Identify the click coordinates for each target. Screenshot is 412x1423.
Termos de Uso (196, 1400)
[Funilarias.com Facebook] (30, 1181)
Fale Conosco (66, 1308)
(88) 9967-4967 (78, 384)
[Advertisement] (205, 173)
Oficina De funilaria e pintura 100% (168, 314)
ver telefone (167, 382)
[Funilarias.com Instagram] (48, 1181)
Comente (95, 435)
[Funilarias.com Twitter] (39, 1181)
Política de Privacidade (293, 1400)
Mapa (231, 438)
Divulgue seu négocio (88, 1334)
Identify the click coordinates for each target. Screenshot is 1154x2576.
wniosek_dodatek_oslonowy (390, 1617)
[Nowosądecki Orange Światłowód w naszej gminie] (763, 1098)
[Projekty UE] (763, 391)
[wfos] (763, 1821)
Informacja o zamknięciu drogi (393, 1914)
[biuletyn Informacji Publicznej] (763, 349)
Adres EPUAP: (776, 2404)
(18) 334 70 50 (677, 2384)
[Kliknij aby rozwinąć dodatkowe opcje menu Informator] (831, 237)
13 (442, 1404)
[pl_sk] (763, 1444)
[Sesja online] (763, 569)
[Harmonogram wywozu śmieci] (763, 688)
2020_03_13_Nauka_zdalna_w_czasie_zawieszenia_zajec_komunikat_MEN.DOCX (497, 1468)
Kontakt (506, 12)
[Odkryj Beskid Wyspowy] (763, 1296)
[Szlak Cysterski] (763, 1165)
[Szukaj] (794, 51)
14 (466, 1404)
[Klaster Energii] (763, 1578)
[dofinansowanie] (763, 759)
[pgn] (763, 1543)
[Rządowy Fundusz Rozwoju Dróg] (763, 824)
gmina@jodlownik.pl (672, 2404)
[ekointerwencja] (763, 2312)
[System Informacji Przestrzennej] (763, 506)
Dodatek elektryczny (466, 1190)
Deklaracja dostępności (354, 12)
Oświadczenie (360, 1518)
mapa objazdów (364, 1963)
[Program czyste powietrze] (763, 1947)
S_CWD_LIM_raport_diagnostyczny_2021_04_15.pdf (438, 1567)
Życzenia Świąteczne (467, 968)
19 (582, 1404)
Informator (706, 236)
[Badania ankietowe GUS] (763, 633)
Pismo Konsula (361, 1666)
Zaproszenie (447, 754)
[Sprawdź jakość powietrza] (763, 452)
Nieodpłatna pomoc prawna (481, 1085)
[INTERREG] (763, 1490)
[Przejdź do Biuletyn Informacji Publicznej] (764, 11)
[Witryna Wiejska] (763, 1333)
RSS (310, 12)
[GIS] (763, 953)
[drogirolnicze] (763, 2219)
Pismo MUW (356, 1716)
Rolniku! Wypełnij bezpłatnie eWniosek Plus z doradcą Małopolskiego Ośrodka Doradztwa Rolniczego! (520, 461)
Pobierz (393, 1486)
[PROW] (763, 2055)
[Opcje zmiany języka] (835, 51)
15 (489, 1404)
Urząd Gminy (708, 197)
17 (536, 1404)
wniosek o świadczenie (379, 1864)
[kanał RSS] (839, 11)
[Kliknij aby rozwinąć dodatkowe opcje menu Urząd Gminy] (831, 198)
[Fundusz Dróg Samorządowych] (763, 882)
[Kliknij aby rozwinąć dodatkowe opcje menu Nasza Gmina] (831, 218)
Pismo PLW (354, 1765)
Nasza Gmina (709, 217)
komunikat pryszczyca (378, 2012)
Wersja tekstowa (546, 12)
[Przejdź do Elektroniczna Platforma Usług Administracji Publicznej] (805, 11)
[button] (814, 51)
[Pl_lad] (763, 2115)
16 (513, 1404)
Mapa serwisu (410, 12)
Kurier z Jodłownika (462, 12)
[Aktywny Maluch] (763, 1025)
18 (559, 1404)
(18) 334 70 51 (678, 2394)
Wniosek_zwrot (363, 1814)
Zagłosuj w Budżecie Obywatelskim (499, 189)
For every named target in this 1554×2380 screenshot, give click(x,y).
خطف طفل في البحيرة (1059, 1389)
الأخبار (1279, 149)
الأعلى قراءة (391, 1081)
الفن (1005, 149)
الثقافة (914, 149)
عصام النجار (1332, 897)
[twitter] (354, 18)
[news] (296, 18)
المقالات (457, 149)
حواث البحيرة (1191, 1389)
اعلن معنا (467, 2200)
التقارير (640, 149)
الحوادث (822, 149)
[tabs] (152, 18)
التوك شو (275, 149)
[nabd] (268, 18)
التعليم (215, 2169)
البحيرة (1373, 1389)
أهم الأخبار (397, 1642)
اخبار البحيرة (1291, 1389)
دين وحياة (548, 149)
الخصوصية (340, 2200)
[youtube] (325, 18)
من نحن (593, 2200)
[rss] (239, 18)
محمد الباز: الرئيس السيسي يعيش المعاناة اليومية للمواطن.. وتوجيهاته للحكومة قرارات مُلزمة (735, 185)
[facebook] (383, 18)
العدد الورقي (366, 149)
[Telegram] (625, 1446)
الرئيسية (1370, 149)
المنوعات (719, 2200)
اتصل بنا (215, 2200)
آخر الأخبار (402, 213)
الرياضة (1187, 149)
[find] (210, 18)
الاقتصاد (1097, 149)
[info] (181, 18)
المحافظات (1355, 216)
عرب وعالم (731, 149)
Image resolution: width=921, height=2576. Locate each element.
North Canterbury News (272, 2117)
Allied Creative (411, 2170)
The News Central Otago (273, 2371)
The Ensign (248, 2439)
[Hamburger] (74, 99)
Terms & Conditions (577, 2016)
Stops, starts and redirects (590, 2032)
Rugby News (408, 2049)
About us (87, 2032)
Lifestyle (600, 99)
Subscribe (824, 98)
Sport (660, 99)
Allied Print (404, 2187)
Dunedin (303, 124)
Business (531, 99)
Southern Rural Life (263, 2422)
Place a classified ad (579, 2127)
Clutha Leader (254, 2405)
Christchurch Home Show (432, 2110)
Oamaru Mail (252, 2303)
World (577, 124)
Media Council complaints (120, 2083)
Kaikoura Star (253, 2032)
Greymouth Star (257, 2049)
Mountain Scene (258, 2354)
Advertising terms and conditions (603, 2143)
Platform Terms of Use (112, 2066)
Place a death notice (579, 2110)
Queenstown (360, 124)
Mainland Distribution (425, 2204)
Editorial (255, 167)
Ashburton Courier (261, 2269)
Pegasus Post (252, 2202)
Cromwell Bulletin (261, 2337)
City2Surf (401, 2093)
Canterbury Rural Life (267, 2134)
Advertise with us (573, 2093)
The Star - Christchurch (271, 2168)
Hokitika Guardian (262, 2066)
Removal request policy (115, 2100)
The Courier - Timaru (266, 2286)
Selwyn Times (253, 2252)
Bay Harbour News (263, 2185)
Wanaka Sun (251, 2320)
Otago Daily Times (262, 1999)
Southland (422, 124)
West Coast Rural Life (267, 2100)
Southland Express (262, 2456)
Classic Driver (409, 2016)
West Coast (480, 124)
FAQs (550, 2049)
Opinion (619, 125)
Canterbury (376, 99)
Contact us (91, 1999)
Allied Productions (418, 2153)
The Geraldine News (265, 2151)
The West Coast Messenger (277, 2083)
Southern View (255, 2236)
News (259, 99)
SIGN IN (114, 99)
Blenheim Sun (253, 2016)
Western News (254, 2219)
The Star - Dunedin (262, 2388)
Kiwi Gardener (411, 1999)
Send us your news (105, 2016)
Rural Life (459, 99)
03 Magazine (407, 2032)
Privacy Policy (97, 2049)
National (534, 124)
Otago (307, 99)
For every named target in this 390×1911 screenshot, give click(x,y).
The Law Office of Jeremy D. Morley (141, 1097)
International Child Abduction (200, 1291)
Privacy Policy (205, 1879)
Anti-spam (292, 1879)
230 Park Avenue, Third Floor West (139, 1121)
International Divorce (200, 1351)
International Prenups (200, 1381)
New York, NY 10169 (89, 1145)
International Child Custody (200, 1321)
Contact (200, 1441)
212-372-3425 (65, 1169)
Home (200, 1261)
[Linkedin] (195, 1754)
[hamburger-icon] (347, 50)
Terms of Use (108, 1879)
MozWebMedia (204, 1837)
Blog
*-*-*
## Action item:
Each line of the entries above that contains "click" is to be copied.

## Answer to the problem:
Identify the click coordinates for each target. Screenshot is 412x1423.
Identify the click coordinates for each target. Screenshot is 1154x2576.
For every named target in this 1554×2380 screenshot, give click(x,y).
For every named target in this 390×1911 screenshot, give click(x,y).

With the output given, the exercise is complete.